The inverter converts the low voltage dc to the utility 60 Hz. ac service voltage. For residential customers, some utilities allow the kWh meter on the side of the customer’s house to run backwards when the customer is selling excess power to the utility as long as the customer usage each month is more than they sell. The utility wants to send out a bill not a check. This is the best situation for the customer because every kWh he generates is worth what the customer pays for energy.
Some utilities install separate meters, one to measure how much energy the customer purchased and one to measure how much energy the customer sold. In this case, the meters are modified so they will not operate backwards and the utility usually purchases energy from the customer at a rate well below that which the customer is paying to buy energy. The utility usually purchases energy from the customer at the same rate they pay large generating companies for energy.
To protect the utility linemen from shock and other customers’ equipment from damage, most utilities require customers with their own generation automatically to disconnect from the utility source any time the utility source is lost. This is where the sophisticated relaying comes in.
In some states, alternative energy systems can be economical because of the tax credits or state grants available to people and companies who install such systems.
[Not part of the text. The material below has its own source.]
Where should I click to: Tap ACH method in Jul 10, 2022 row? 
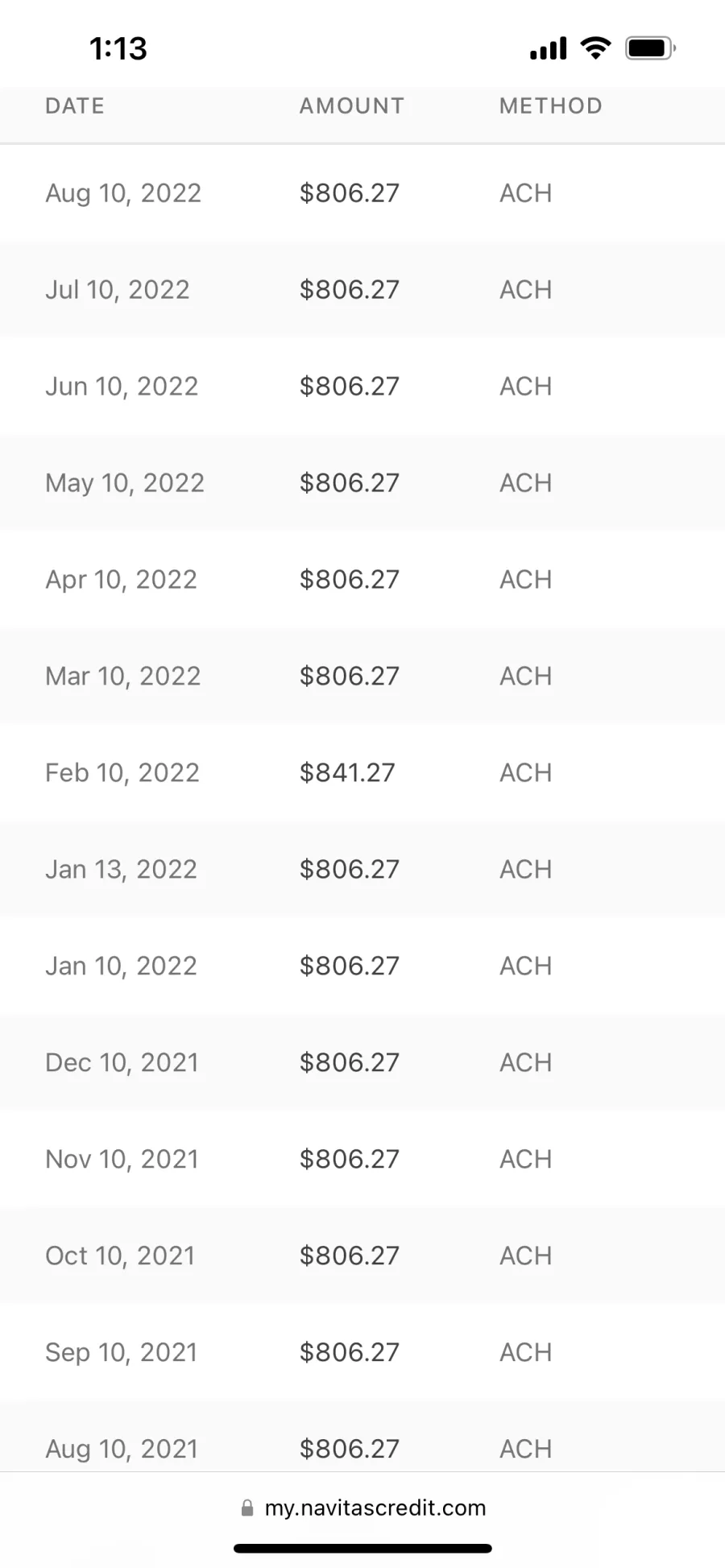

I understand that California offers the greatest benefits. Massachusetts and Delaware are examples of states where grants are available up to fifty percent of the cost of the installation. Contact your state energy office to see what incentives are available in your state. Hundreds of homeowners and companies all over the U.S. are taking advantage of the grants and tax incentives.
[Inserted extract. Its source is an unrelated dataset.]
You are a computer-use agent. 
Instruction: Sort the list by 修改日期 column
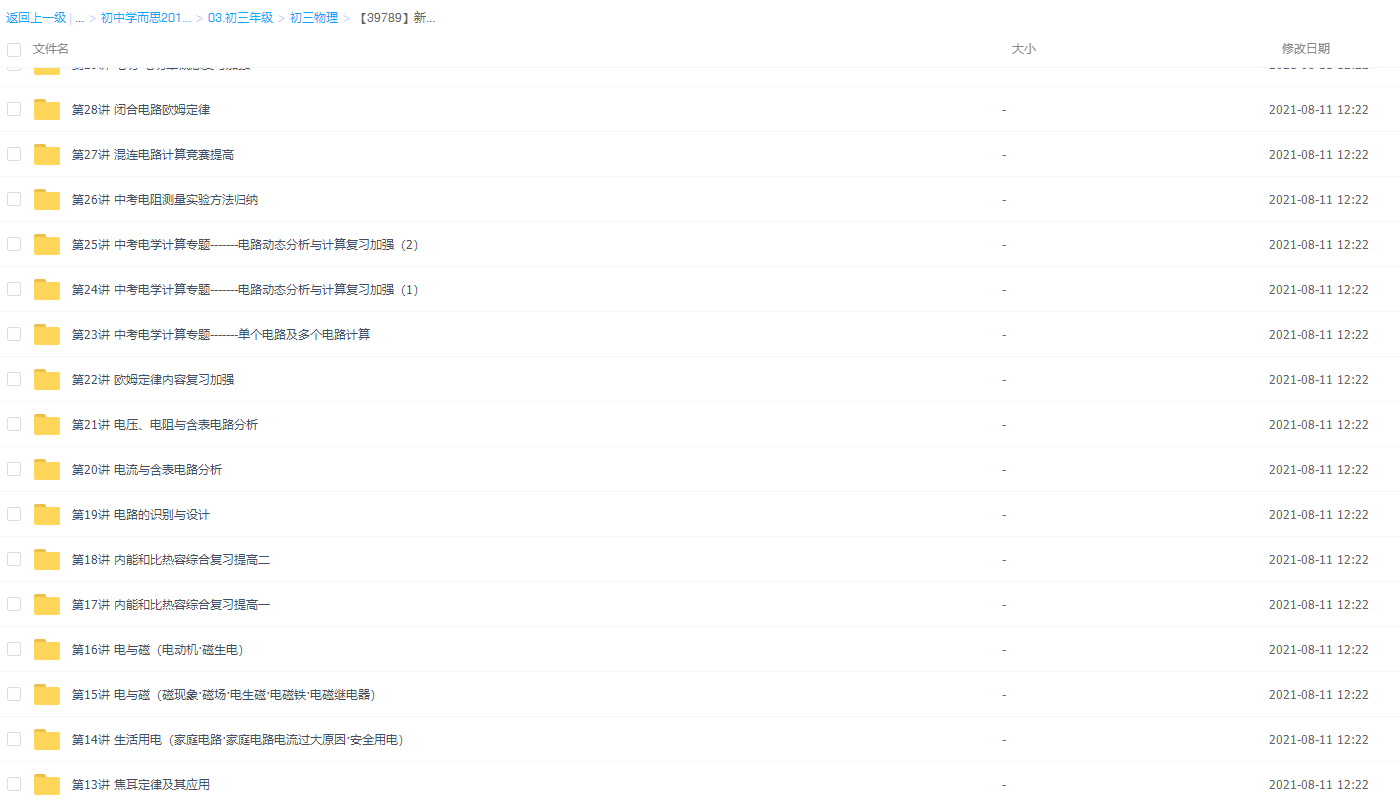coord(1305,49)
According to an IEEE Spectrum magazine October 2007 article, “The Greening of Google,” the largest corporate installation of solar panels in North America is a Google office complex in California. The Google solar voltaic array will produce 1.6 million watts of electricity by the end of this year. More than nine thousand (9,509) parallel solar systems (101 million watts) were installed in the U.S. in 2006. Seventy percent of these systems where installed in California. Experts estimate that a solar installation costs between $3 and $5 per watt in California and between $6 and $10 per watt in the rest of the country.
Electrical contractors all over the country are now offering installation of solar systems for homes and businesses. One contractor in my area works with the utility, installs a completely automatic system and even fills out the paperwork for the owner to get the grant from the state. All the customer has to do is sign the contract and write out a check. In some states, there are companies who will install and maintain solar panels on your roof for free. All you do is sign a 15-year contract to purchase the energy from the solar panels at a fixed rate, which is less than what you are presently paying for energy from your local utility.
We need to encourage our state governments to create tax credits and/or state grants like California, New Jersey, Massachusetts and Delaware to promote alternative energy generation and conservation. In Germany, homeowners are paying 35 cents per kWh for electric energy. For the next twenty years, the German government promises to pay fifty cents per kWh for energy produced by homeowners and companies who install solar and wind generators. There are farmers in Germany who have covered their fields with solar panels. They are now solar farmers. Most of them make more money as a solar farmer than they ever did as a crop or cattle farmer. Most houses in Germany have solar panels on their roofs and more importantly, the whole country is reducing air pollution and rapidly becoming less dependant on coal, oil, gas and nuclear. For more information, see the NOVA special Solar Energy, Saved by the Sun.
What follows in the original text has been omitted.